Source extract
· · · · · · ·

To avoid starvation: if T1 wants an S lock and T2 currently has one on that object, but T3 is waiting (say because it wants an X lock), we make T1 also wait, even though the locks would be compatible.
Since we don’t have an ability to interrupt a running thread (a limitation of Python), a waiting transaction wakes up periodically and checks whether it needs to be aborted. Currently, the hasBeenAborted will never return true, since no one sets that — your deadlock detection code needs to set that by calling singleAbortTransaction() on an appropriate transaction.
class LogManager: This should be relatively straightforward. The transactions create log records (see below). revertChanges undoes a transaction in case of aborts. You can use Transaction4 to test this.
class TransactionManager: manages the currently running transactions, basically doing some bookkeeping.
class TransactionState: This class encapsulates some of the basic functionality of transactions, including some helper functions to create log records, keeping track of
what locks the transaction currently holds, etc.
testing.py
This contains some code for testing. You should be able to run: python testing.py to get started. Note that the first time you run it, it will create the
two files relation1 and logfile, but after you kill it, the logfile will be inconsistent (we never write out CHECKPOINT
records in normal course). So the second time you run it, it will error out since the restartRecovery code is not implemented. So if you want to work on the other
two tasks, you should remove those two files every time.
Currently the only way to stop testing.py is through killing it through Ctrl-C. If that doesn’t work, try stopping it (Ctrl-Z), and then killing it using kill %.
Your Task
Your task is to finish a few of the unfinished pieces in the two files (1 point for the first one, and 2 points each for the latter two).
Implementing IX Locks in transactions.py: Currently the code supports S, X, and IS locks. So if a transaction needs to lock a tuple in the X mode, the entire relation
is locked. This
is of course not ideal and we would prefer to use IX locks (on the relation) to speed up concurrency. The code for this will largely mirror the code for IS. You will
have to change the getXLockTuple() function and also the compatibility_list appropriately.
Function detectDeadlocksAndChooseTransactionsToAbort() in transactions.py: The deadlock detection code is called once every few seconds. You should analyze the waits-for graph and figure out
if there are any deadlocks and decide which transactions to abort to resolve it. This function only needs to decide which transactions to kill — our
code handles the actual abort (see detectDeadlocks()).
Function restartRecovery() in transaction.py: This function is called if the log file indicates an inconsistecy (specifically if the logfile does not end with an empty CHECKPOINT record). If that’s the case, then you must analyze the logfile and do a recovery on that.
Submission
Submit your modified transactions.py file here. We will test your functionality in a (partially) automated fashion, using a set of test cases.
You shouldn’t need to change anything in disk_relations.py. If you see any need for that, let us know and we can modify and commit changes to that file
if we decide that is needed.

· · · · · · ·

Set task 1
From the assignment notes, quote the passage starting with "class LogManager: This" and going on through "to test this.".
Set task 2
Name each class that the assignment notes introduce with the word "class".

Collected data
· · · · · · ·

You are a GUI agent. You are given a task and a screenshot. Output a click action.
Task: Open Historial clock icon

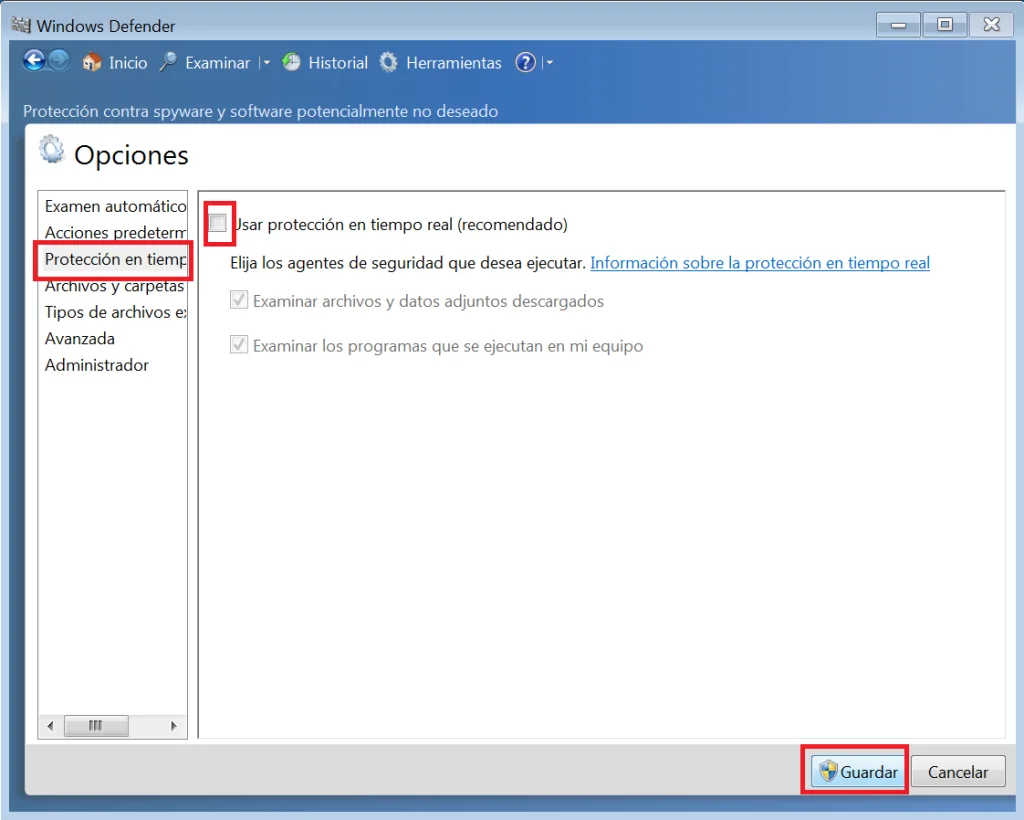(291, 62)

· · · · · · ·

Exercise response 1
class LogManager: This should be relatively straightforward. The transactions create log records (see below). revertChanges undoes a transaction in case of aborts. You can use Transaction4 to test this.

Exercise response 2
LogManager
TransactionManager
TransactionState